## [Exercise]
Retype the records below word for word and omit any image.

++++++++

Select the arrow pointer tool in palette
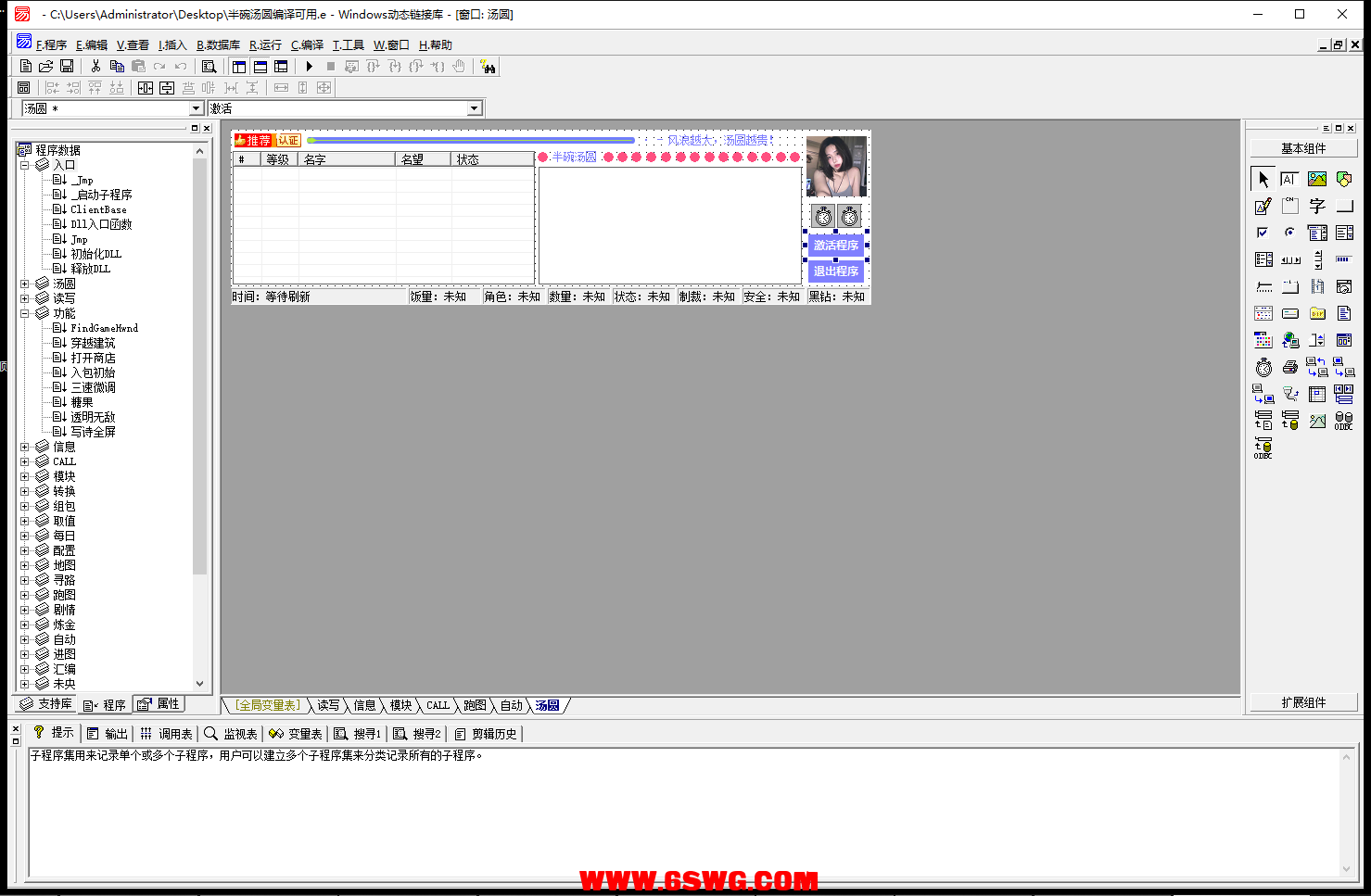pos(1263,180)
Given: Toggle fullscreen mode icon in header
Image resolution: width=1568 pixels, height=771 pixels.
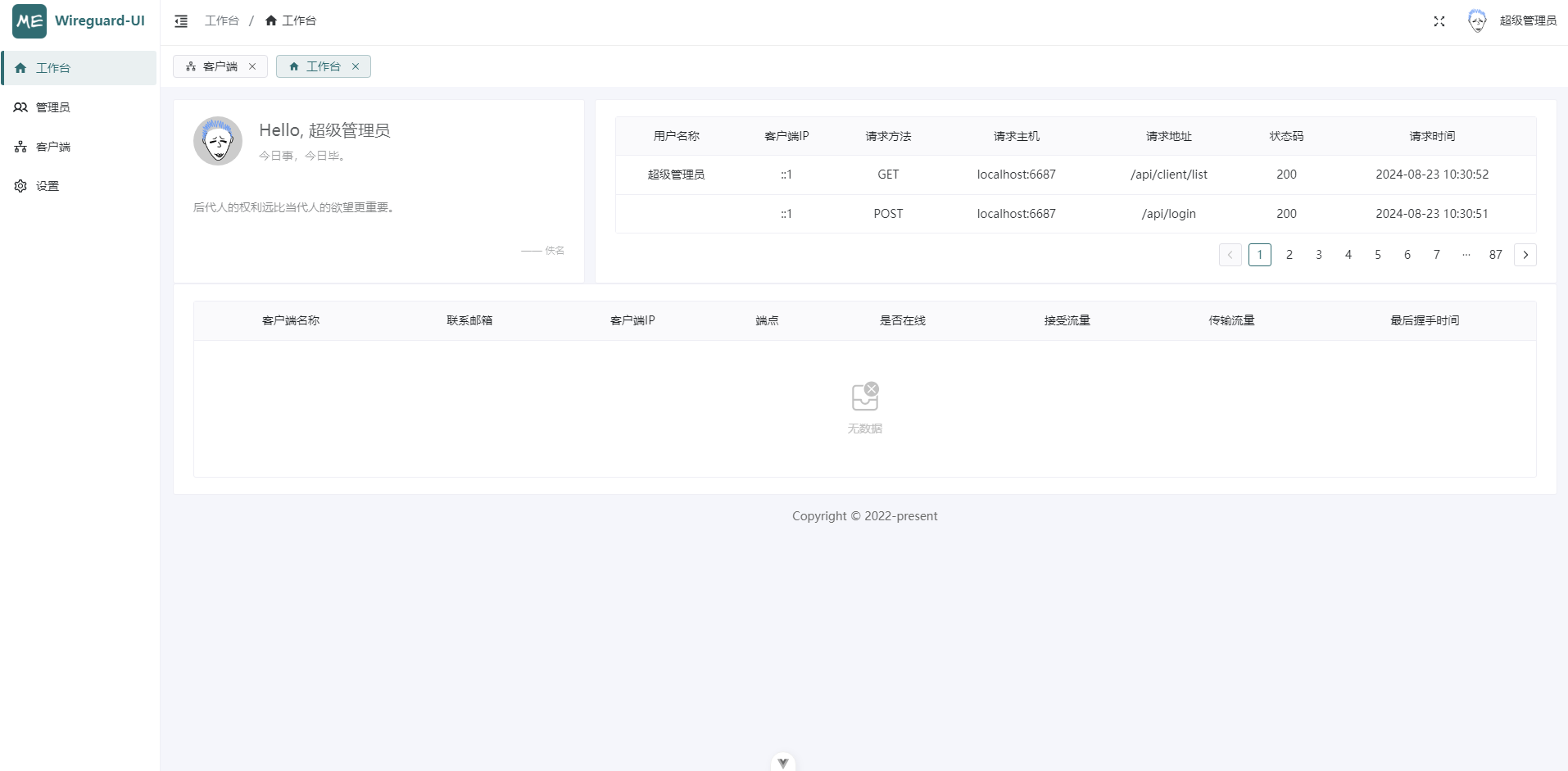Looking at the screenshot, I should click(1439, 21).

++++++++

## [Written response]
Select the arrow pointer tool in palette
pos(1263,180)
Given: Toggle fullscreen mode icon in header
Image resolution: width=1568 pixels, height=771 pixels.
Looking at the screenshot, I should click(1439, 21).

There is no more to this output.